II domingo después de Pentecostés
Dom Próspero Gueranger
EL FESTÍN DE LAS BODAS DEL CORDERO. — Cuando aun no se había establecido la fiesta del Corpus Christi, este evangelio estaba señalado ya para este Domingo. El Espíritu divino que asiste a la Iglesia en la ordenación de su Liturgia, preparaba de este modo anticipadamente el complemento de las enseñanzas de esta gran solemnidad. La parábola que propone aquí el Señor, sentado a la mesa de un jefe de los fariseos, volverá a repetirla en el templo, en los días que precedieron a su Pasión y Muerte Esta insistencia es significativa y nos revela suficientemente la importancia de la alegoría. ¿Cuál es, en efecto, este convite de numerosos invitados, este festín de las bodas, sino aquel mismo de quien hizo los preparativos la Sabiduría eterna desde el principio del mundo? Nada faltó a las magnificencias de estos divinos preparativos. Con todo eso, el pueblo amado, enriquecido con tantos beneficios, hizo muecas de desagrado al amor; por sus abandonos despectivos se propuso provocar la cólera del Dios su Salvador.
Mas, a pesar de ello, la Sabiduría eterna ofrece todavía a los hijos ingratos de Abraham, Isaac y Jacob, en recuerdo de su padres, el primer lugar en el banquete; a las ovejas perdidas de la casa de Israel fué a las que fueron enviados primeramente los Apóstoles3. “¡Inefables miramientos! exclama San Juan Crisóstomo. Cristo llama a los judíos antes de la cruz; lo hace también después de su inmolación y continúa llamándolos. Cuando debía, a nuestro juicio, aplastarlos con fuerte castigo, los invita a su alianza y los llena de honores. Mas los que asesinaron a sus profetas y Le mataron a El mismo, solicitados por el Esposo y convidados a las bodas por su propia víctima, no hacen ningún caso y ponen como pretexto sus parejas de bueyes, sus mujeres o sus campos”. Pronto estos pontífices, escribas y fariseos hipócritas perseguirán y matarán a los apóstoles unos tras otros; y el servidor de la parábola no llevará de Jerusalén al banquete del Padre de familias más que los pobres, humildes y enfermos de las calles y plazas de la ciudad, en los que la ambición, la avaricia o los placeres no encontraron obstáculo al advenimiento del reino de Dios.
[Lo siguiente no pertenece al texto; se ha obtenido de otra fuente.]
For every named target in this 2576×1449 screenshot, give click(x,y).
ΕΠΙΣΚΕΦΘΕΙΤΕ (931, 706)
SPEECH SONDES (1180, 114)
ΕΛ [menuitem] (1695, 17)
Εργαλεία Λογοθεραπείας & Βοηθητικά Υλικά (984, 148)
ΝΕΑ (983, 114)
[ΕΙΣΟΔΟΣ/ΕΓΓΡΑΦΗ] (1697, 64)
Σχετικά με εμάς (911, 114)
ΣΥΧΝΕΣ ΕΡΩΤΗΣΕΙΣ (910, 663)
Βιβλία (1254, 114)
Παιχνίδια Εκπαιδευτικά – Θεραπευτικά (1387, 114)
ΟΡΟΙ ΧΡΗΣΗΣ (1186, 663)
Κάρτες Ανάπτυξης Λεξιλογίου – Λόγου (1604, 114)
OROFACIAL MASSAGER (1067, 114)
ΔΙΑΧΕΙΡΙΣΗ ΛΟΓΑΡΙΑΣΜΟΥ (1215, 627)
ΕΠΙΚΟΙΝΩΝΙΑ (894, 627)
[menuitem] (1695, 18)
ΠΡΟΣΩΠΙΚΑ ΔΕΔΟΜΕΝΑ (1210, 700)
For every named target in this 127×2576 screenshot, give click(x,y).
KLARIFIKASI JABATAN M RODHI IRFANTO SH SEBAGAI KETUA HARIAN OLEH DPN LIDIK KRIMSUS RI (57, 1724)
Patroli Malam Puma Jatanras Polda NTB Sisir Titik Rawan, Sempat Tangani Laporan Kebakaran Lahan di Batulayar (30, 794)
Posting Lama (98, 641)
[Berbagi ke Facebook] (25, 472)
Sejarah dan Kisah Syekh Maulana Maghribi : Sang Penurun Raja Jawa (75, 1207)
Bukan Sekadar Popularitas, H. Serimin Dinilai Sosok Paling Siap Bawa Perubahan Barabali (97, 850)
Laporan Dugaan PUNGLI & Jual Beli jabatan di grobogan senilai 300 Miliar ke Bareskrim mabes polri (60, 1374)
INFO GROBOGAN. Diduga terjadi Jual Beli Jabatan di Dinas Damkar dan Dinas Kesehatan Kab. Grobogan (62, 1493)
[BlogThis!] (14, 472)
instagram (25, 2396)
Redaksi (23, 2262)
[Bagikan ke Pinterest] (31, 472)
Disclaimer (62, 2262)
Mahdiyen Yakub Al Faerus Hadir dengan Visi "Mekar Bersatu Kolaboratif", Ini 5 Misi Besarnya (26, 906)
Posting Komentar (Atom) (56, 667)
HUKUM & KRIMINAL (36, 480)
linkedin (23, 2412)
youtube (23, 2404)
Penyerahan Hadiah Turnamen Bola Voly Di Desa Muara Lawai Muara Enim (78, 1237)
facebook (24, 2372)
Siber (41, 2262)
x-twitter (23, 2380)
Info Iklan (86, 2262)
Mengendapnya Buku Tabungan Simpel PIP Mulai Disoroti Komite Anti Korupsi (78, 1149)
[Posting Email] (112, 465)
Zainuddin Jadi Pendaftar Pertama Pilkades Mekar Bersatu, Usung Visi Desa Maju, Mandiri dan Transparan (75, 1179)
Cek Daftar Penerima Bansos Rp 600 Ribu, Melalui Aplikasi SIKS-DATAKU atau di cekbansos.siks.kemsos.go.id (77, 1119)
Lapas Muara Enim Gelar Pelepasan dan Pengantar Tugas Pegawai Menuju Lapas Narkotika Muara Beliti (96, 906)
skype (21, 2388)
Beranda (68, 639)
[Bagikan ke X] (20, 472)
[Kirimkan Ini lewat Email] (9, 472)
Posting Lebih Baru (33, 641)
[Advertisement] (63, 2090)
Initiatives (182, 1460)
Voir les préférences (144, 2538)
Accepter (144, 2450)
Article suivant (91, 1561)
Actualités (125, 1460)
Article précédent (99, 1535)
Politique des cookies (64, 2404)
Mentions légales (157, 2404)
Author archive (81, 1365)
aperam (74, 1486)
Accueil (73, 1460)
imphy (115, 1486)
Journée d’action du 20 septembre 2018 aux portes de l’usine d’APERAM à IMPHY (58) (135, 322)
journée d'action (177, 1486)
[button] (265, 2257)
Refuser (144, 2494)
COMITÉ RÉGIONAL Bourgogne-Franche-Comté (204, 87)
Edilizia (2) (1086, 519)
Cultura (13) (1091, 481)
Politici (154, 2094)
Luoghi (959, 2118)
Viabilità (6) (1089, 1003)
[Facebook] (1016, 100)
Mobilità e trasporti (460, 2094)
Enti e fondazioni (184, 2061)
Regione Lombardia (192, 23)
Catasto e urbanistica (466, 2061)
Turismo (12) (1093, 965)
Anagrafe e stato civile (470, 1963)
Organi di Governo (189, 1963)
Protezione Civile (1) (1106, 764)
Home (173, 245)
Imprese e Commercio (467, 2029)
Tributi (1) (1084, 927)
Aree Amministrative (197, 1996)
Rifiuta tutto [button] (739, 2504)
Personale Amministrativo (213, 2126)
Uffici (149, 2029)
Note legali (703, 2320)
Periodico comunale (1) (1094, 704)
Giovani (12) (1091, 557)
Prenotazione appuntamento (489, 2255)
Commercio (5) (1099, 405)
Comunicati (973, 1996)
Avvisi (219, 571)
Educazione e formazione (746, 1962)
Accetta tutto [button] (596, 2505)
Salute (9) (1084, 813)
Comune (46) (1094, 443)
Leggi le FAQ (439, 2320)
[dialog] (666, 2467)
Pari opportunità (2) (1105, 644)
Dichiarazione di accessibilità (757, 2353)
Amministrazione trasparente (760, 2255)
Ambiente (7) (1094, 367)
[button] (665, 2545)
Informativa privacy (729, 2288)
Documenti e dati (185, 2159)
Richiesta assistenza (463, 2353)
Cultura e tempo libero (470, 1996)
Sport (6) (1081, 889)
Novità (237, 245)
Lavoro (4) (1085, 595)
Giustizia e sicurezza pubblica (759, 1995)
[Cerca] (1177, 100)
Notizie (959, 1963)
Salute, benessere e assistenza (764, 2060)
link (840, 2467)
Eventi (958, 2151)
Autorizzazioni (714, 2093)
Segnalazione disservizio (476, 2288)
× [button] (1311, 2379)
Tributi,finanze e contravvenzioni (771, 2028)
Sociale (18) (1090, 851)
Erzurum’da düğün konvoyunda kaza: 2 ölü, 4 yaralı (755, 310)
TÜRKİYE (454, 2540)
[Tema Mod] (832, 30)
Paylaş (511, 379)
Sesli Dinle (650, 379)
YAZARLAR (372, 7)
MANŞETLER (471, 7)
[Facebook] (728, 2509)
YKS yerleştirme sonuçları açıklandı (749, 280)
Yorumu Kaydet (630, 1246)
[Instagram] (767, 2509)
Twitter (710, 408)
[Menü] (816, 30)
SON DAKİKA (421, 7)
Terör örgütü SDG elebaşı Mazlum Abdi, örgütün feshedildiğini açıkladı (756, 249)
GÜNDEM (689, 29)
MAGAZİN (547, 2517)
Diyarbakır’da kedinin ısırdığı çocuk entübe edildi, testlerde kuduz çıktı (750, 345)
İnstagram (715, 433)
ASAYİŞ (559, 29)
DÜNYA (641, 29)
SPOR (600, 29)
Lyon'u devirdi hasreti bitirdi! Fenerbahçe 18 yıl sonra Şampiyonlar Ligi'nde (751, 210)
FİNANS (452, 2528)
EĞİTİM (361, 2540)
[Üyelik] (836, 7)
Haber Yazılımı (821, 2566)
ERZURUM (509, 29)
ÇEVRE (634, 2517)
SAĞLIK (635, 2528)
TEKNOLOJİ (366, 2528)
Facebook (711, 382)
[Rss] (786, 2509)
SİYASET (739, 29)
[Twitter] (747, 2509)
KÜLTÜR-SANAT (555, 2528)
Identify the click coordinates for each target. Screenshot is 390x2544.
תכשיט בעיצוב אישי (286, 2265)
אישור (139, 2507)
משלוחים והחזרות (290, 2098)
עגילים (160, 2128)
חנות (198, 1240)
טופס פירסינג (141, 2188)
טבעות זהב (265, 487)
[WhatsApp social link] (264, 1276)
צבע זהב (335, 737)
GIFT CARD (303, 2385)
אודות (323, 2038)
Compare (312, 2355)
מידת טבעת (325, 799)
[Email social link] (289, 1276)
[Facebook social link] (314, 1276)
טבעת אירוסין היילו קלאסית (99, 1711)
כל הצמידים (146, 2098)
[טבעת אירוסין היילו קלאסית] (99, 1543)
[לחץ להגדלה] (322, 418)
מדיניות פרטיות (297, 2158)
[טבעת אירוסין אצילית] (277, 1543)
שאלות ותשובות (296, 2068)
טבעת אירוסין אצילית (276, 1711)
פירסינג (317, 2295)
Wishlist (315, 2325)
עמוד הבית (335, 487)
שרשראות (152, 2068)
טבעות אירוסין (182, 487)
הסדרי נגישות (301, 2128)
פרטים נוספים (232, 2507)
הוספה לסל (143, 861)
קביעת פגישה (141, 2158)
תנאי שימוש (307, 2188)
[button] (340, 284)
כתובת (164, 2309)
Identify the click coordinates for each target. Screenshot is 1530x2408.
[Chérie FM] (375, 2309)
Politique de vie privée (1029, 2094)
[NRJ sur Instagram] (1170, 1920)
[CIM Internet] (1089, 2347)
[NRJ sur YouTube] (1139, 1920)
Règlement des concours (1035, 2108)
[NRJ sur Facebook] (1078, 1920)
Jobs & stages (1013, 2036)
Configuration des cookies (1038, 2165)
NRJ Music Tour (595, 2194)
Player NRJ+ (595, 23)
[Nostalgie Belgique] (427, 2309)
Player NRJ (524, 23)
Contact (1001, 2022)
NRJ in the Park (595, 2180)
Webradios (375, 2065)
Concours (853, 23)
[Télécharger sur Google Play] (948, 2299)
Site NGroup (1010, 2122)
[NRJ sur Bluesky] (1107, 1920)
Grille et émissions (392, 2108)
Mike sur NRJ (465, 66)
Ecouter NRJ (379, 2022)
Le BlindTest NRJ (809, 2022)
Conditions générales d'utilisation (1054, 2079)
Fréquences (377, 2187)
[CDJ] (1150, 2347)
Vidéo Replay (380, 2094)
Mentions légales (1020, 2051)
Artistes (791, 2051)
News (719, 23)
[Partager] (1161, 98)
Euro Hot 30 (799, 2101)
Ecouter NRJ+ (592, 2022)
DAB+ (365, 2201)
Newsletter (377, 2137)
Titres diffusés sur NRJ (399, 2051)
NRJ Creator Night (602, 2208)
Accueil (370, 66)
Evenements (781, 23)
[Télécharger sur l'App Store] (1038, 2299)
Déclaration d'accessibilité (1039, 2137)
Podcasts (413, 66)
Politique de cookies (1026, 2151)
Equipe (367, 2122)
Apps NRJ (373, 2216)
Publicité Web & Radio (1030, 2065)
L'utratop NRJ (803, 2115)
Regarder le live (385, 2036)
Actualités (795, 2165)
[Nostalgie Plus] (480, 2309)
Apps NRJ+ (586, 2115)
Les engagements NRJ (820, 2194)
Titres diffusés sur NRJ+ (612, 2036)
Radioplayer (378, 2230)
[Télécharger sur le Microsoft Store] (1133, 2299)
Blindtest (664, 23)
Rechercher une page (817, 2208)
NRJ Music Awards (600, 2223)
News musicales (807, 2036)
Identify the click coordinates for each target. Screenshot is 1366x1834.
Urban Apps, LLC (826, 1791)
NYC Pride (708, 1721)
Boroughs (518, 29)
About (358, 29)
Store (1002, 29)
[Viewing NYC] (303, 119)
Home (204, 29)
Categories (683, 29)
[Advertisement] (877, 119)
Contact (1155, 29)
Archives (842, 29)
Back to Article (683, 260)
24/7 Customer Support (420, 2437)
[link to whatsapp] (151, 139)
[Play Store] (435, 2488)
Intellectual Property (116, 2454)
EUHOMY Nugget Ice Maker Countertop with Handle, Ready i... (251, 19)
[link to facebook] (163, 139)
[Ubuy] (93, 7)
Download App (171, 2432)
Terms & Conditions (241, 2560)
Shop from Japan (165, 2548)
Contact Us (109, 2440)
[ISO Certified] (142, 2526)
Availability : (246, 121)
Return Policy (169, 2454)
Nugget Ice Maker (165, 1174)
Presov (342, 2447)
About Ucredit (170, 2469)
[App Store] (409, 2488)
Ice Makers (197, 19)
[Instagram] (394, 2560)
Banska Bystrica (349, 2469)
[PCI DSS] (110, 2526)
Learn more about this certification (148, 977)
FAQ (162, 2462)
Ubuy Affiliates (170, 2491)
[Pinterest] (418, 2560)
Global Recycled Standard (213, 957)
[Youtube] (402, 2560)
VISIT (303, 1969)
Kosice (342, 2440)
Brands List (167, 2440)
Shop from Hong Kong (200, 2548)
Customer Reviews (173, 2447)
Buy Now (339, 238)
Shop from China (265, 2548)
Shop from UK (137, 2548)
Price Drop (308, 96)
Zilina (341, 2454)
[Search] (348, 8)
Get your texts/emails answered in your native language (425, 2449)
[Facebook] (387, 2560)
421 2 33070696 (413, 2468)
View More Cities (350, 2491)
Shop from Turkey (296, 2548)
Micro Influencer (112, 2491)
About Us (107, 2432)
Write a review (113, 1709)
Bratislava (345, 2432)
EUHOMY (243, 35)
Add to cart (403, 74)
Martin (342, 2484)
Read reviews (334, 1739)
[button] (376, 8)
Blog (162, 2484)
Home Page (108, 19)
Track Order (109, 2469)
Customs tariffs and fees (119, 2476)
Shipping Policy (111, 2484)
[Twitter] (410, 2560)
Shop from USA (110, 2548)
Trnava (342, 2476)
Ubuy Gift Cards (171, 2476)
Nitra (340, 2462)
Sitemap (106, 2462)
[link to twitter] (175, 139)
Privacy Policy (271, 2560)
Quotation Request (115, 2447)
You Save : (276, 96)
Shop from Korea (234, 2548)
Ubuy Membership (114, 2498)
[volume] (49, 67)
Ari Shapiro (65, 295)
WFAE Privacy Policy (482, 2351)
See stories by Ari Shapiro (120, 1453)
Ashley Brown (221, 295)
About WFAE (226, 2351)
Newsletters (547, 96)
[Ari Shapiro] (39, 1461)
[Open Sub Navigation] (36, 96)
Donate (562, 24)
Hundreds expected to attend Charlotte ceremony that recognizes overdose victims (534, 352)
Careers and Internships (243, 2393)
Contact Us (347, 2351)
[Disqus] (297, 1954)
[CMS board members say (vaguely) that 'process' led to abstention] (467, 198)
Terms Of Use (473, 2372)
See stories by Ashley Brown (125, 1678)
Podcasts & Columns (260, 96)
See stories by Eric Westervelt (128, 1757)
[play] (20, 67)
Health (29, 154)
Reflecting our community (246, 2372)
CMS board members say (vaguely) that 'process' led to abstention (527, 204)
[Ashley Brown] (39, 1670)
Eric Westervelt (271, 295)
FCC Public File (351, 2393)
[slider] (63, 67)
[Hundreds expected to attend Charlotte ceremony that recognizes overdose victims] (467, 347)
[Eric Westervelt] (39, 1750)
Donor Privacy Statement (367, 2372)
Entonces se consumará la vocación de los gentiles y el gran misterio de la sustitución del nuevo pueblo por el antiguo en la alianza divina. “Las bodas de mi Hijo estaban preparadas, dirá Dios Padre a sus servidores; pero los que estaban invitados, no han sido dignos. Id, pues, dejad la ciudad maldita que desconoció el tiempo de su visita2; salid a las encrucijadas, recorred las calles, buscad en los campos de los gentiles y llamad a las bodas a todos los que encontréis”.
Gentiles, glorificad a Dios por su misericordia. Invitados, sin méritos por vuestra parte, al festín preparado para otros, temed incurrir en los reproches que los excluyeron de los favores prometidos a sus padres. Ciego y cojo llamado de la encrucijada, ven presto a la mesa sagrada. Piensa también, por el honor de Aquel que te llama, dejar los vestidos sucios del mendigo del camino. Vístete con diligencia el vestido nupcial1. Tu alma, en adelante, por el llamamiento a estas bodas sublimes, es reina: “Adórnala con púrpura, dice San Juan Crisóstomo; pónla la diadema y colócala sobre un trono, ¡Piensa en las bodas que te esperan, en las bodas del Señor! ¿De qué tisú de oro y variedad de ornamentos no debe resplandecer al alma llamada al franquear el umbral de la sala del festín y de esta cámara nupcial?”